The sky was Sea Bubbles blue. I know because I’d just seen that shade in my daughter’s box of 64 washable markers. Bright blue. Exactly the color of blue a kid would reach for to color in the vast, vivid expanse that stretched above us. Beautiful, bright, Sea Bubbles blue.
And we stood in the gulf waters beneath that brilliant blue sky. The waves were high and frothy, remnants of the last night’s storm, and as the green water rolled toward us, gathering the energy to crash against us, I held her in front of me, my arms loosely looped around her body, under her arms. She faced out toward the gulf, ready for me to swing her up and over the white foam that dashed against us. It was a new game she’d invented – wave jumping – and while she had fun doing it on her own, with my added height, we could venture out further and take on the bigger waves. She squealed and shrieked with delight as I swung her body over the water; she kicked her feet, pretending to walk on the water, and shouted, “Again, Mama! Do it again!”

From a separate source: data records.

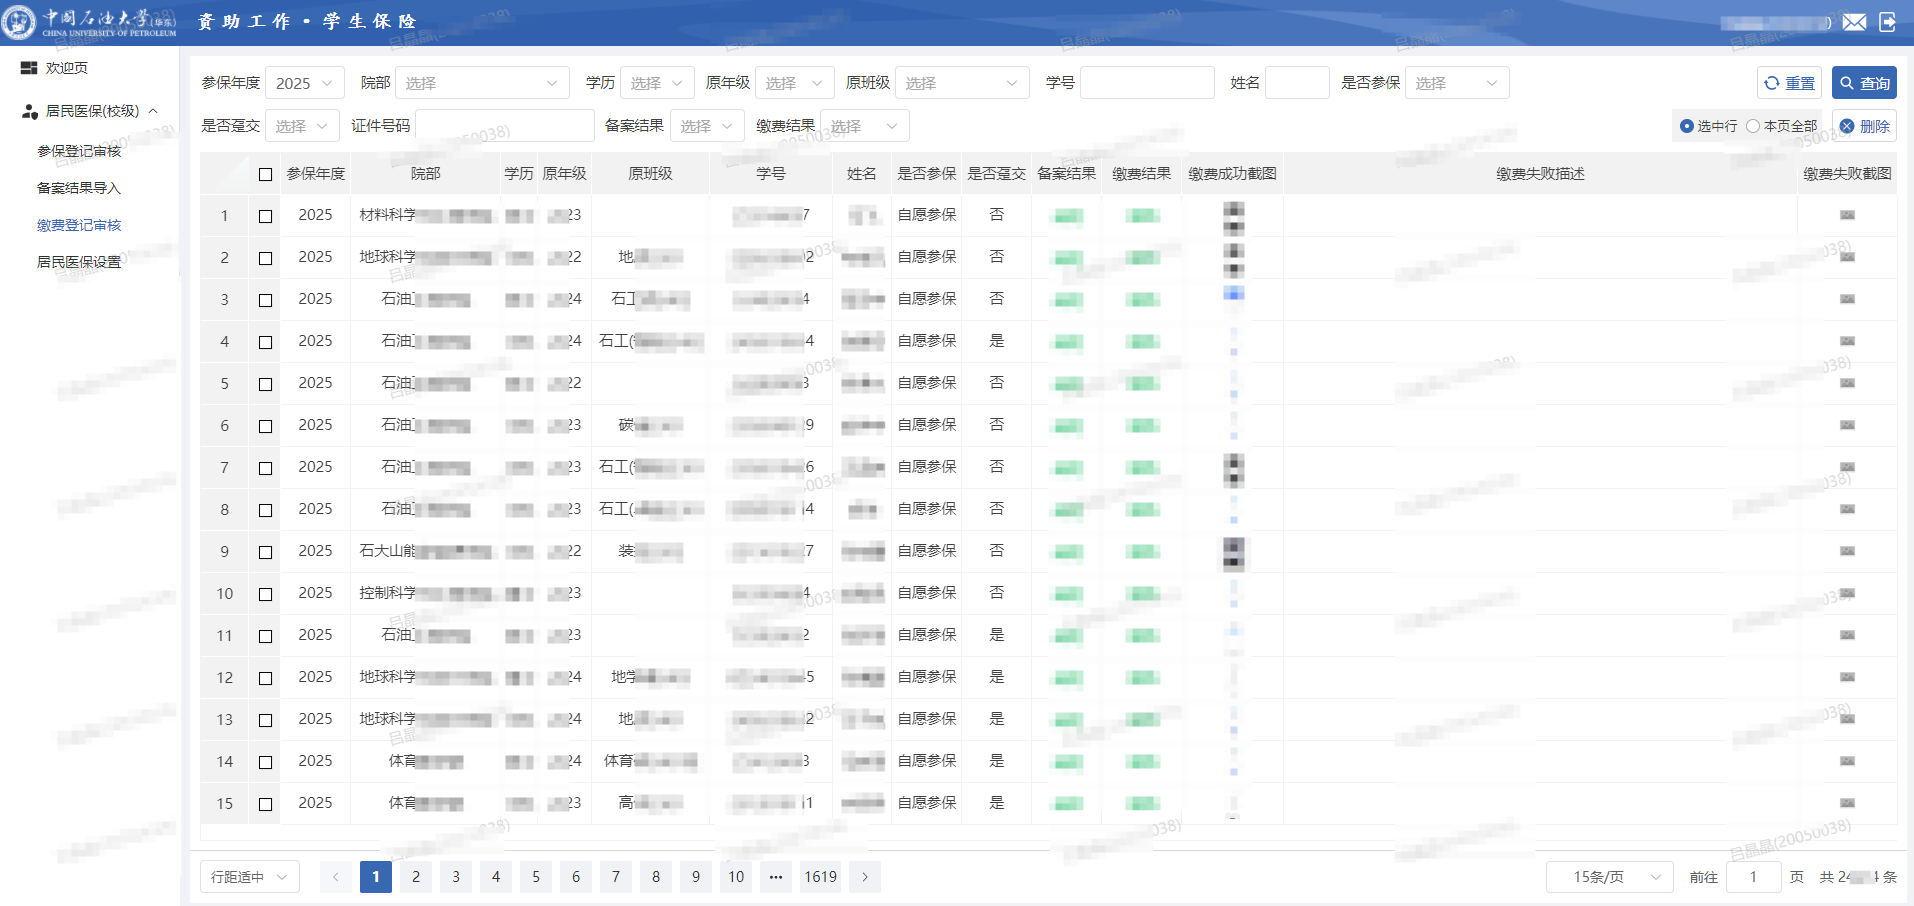1914x906 pixels.
Task: Tick the select-all checkbox in table header
Action: [265, 174]
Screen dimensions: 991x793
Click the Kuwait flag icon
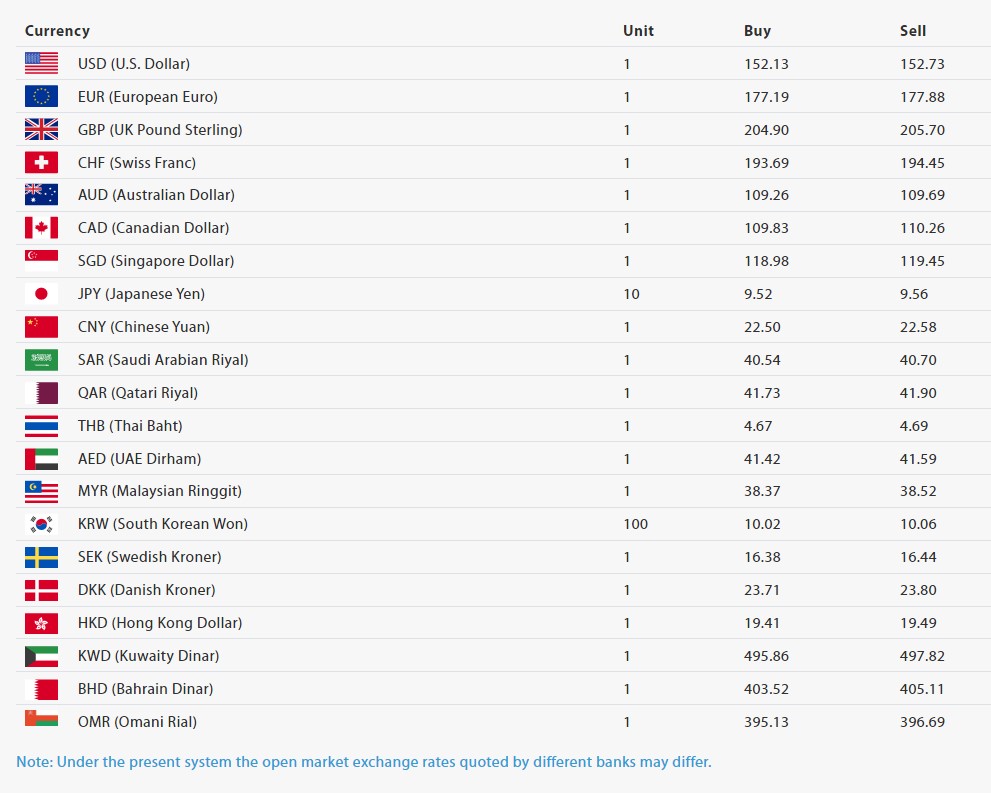[41, 656]
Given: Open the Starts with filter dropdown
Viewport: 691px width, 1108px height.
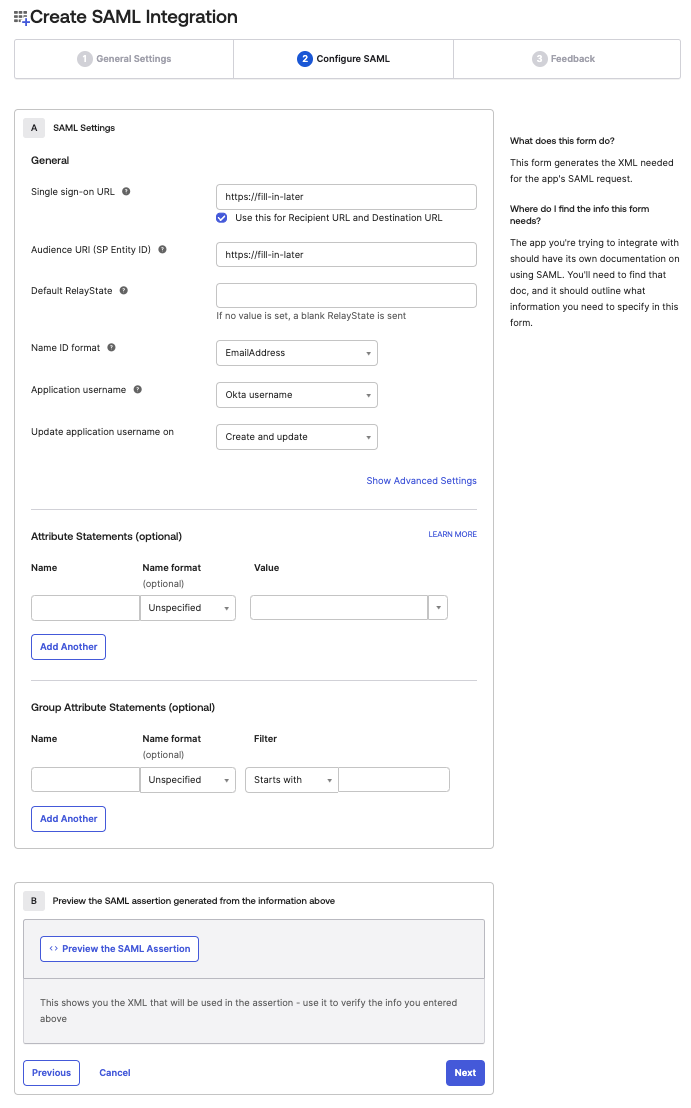Looking at the screenshot, I should tap(291, 780).

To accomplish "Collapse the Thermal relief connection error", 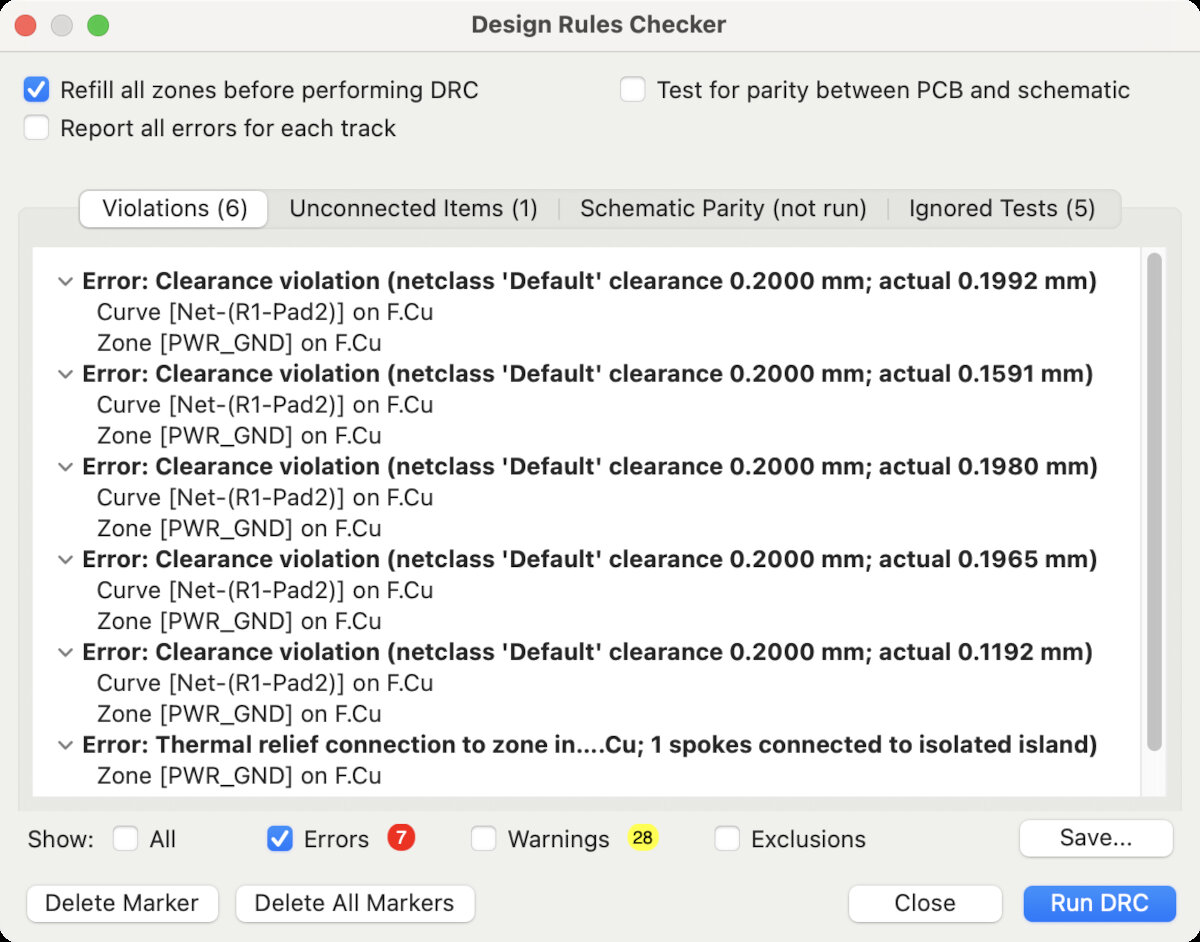I will [x=66, y=745].
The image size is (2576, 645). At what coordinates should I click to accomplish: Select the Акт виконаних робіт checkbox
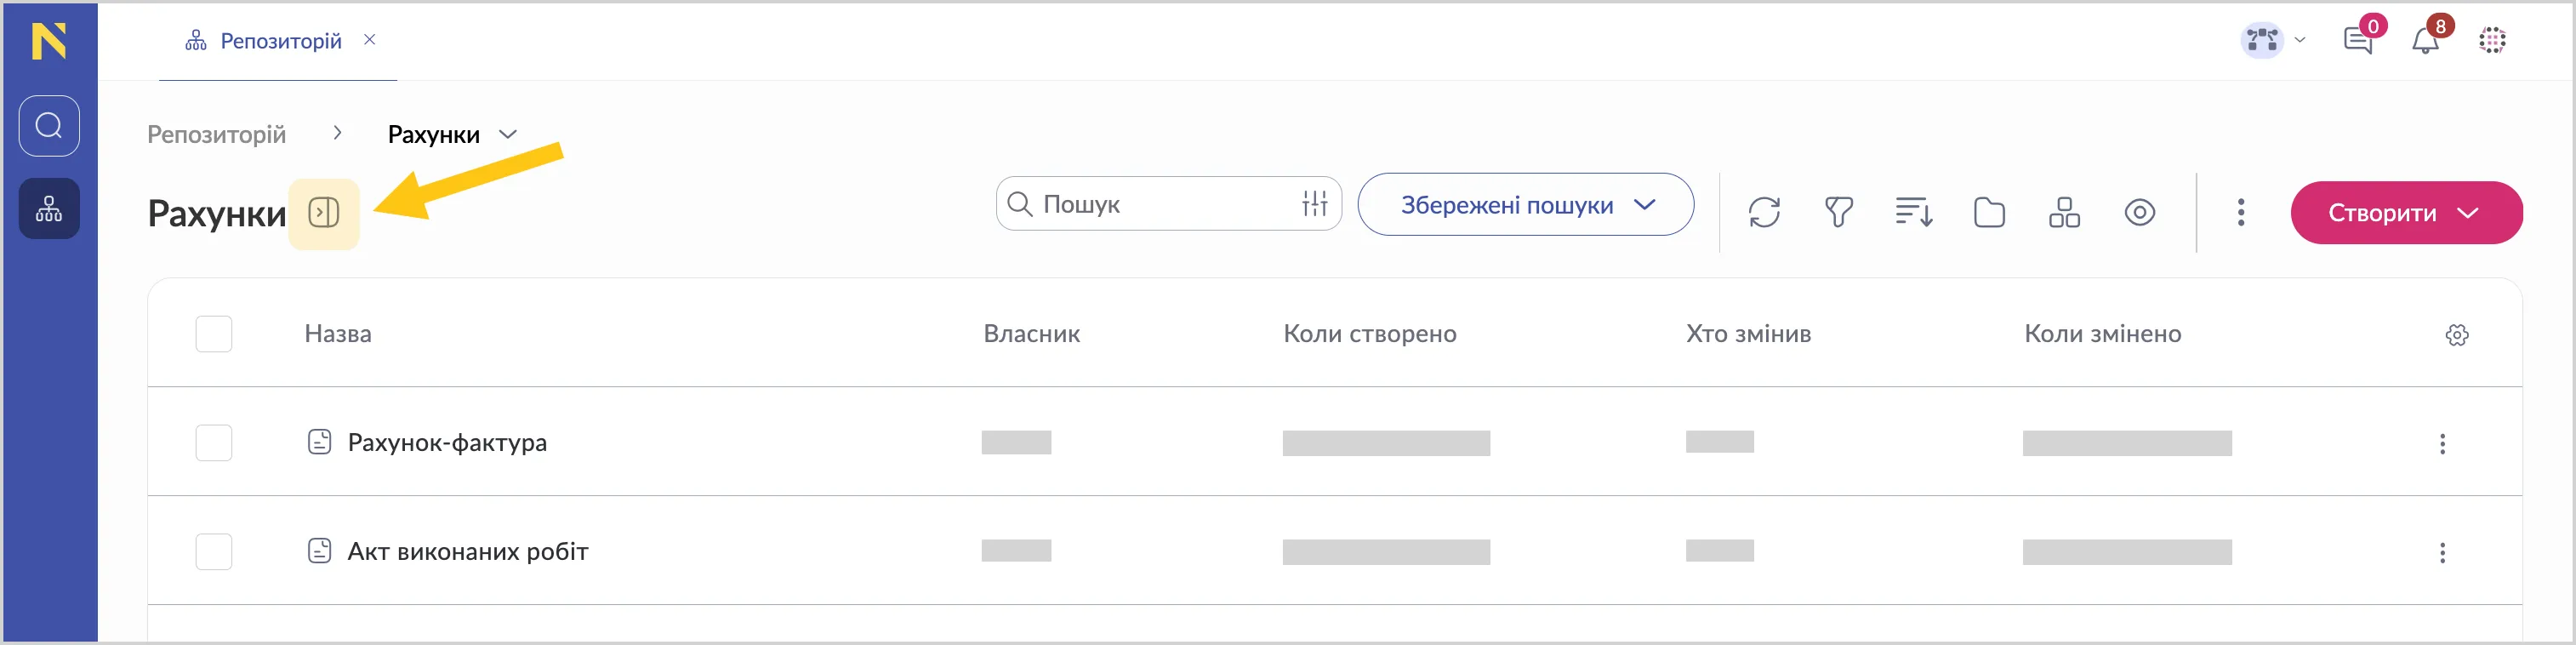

And she laughed and played in the never-ending roll of waves and she had no idea the salty droplets I tasted on my lips were not from the gulf splashing up in our game, but from the tears streaming down my face behind my oversized sunglasses. She couldn’t see me and the crash of the surf muffled my silent sobs.
We were here, in the ocean, playing on a gorgeous spring break afternoon…and Kevin wasn’t with us.
I cried because I miss him.
I miss the life we lived together, the love and fun we shared.
I cried because when I finally begged off from our wave jumping game and settled onto the beach, I watched her play in the water and she was so beautiful and vivacious and sparkling and when I turned to share a conspiratorial grin with him about how amazing our daughter is…he wasn’t there.
Through tears, I texted his sister because I needed someone to know how very much I missed him at that moment. She texted back immediately: “I know he’s watching over you guys and smiling. He’s proud of you for still having her live life and do the things that she enjoys and that makes him smile.”
It should make me smile, too, because he and I agreed: no matter what, we would absolutely not let our battle with cancer rob our daughter of her childhood. Kevin pushed himself to go places and do things with her, even when he was tired and worn down and sick from chemo. He wanted her to have happy memories of him, and I thank God every day that she does. And he would not want us to hole up in the house now, curtains drawn and lights off, mourning him. He trusted me to keep making her childhood special, to keep making happy memories.
So I do.
I stand in the gulf waters on spring break and help her jump waves. And her joy is infectious and the waves are no match for her happy determination to hurdle over them.
It makes me smile — just like Kevin wanted.
She is happy. She is living life – just like her Daddy wanted.
In the warm rays of the sun glowing down on us, I can feel him. His smile, his laugh, his shake of the head at our whimsical girl and her reckless abandonment to joy.
She jumps the waves.
One after another.
And I think a little of her Daddy is in her, pushing me to jump, too. Jump when the waves of grief roll in and threaten to overwhelm. Jump high and reach for the little things – so many things – that still bring happy to our lives. Jump for the bright promises that remind me God’s in control and He has a plan for what the future will be for me and my girl.